_YOUR INSTRUCTIONS_
Take the lines in the listing below from the line with "Task: Increment the" up to and including the line with "Instruction: Open 'le" and set them down exactly, skipping pictures and adding nothing.

_MATERIAL SHOWN_
= = = =

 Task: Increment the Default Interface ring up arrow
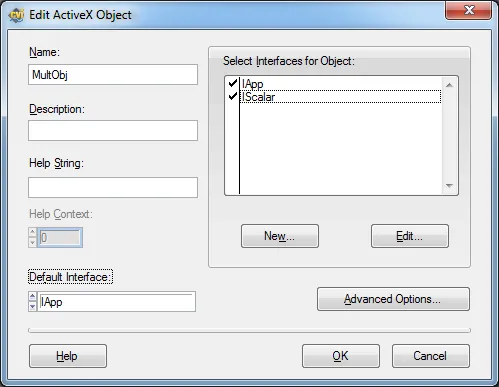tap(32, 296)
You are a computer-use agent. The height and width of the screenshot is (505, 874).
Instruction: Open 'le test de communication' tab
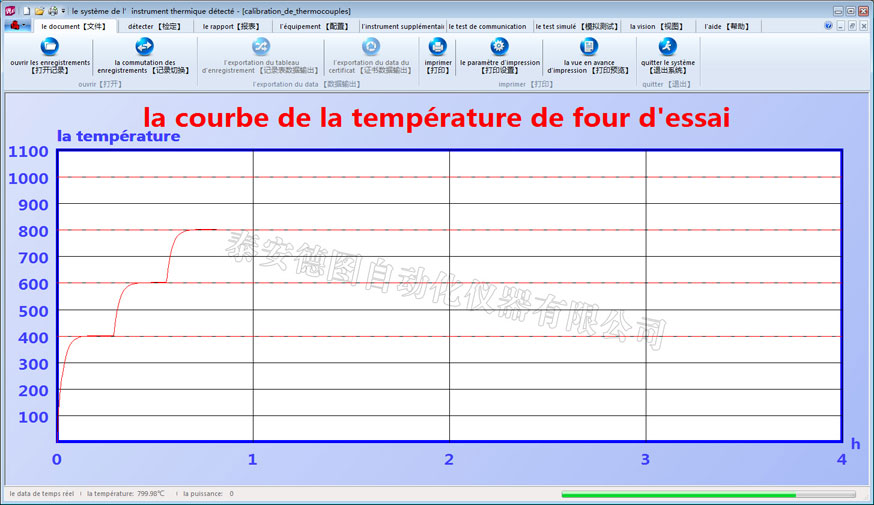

= = = =

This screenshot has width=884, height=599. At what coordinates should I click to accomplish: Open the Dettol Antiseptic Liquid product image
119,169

= = = =

_REPLY TO THE EXERCISE_
 Task: Increment the Default Interface ring up arrow
tap(32, 296)
You are a computer-use agent. The height and width of the screenshot is (505, 874).
Instruction: Open 'le test de communication' tab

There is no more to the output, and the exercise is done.